== Exercise goal ==
Please return the following lines exactly as they appear, with no changes.

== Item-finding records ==
* Start *

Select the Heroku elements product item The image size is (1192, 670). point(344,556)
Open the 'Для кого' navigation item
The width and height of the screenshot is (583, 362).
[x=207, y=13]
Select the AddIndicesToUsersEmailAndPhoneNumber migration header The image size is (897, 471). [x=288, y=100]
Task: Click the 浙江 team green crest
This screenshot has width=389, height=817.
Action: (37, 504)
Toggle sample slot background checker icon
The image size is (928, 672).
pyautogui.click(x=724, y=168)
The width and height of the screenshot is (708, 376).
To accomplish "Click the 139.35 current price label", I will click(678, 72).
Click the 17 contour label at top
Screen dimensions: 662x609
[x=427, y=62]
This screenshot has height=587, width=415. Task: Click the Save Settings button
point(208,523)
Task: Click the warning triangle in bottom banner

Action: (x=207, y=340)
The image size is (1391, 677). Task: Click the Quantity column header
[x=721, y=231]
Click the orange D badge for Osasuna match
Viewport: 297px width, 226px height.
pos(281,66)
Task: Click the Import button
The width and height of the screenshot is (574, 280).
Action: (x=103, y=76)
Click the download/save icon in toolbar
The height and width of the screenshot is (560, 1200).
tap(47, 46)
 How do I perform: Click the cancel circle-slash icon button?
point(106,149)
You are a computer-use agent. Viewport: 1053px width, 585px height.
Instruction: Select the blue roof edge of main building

* End *

== Exercise result ==
Select the Heroku elements product item The image size is (1192, 670). point(344,556)
Open the 'Для кого' navigation item
The width and height of the screenshot is (583, 362).
[x=207, y=13]
Select the AddIndicesToUsersEmailAndPhoneNumber migration header The image size is (897, 471). [x=288, y=100]
Task: Click the 浙江 team green crest
This screenshot has width=389, height=817.
Action: (37, 504)
Toggle sample slot background checker icon
The image size is (928, 672).
pyautogui.click(x=724, y=168)
The width and height of the screenshot is (708, 376).
To accomplish "Click the 139.35 current price label", I will click(678, 72).
Click the 17 contour label at top
Screen dimensions: 662x609
[x=427, y=62]
This screenshot has height=587, width=415. Task: Click the Save Settings button
point(208,523)
Task: Click the warning triangle in bottom banner

Action: (x=207, y=340)
The image size is (1391, 677). Task: Click the Quantity column header
[x=721, y=231]
Click the orange D badge for Osasuna match
Viewport: 297px width, 226px height.
pos(281,66)
Task: Click the Import button
The width and height of the screenshot is (574, 280).
Action: (x=103, y=76)
Click the download/save icon in toolbar
The height and width of the screenshot is (560, 1200).
tap(47, 46)
 How do I perform: Click the cancel circle-slash icon button?
point(106,149)
You are a computer-use agent. Viewport: 1053px width, 585px height.
Instruction: Select the blue roof edge of main building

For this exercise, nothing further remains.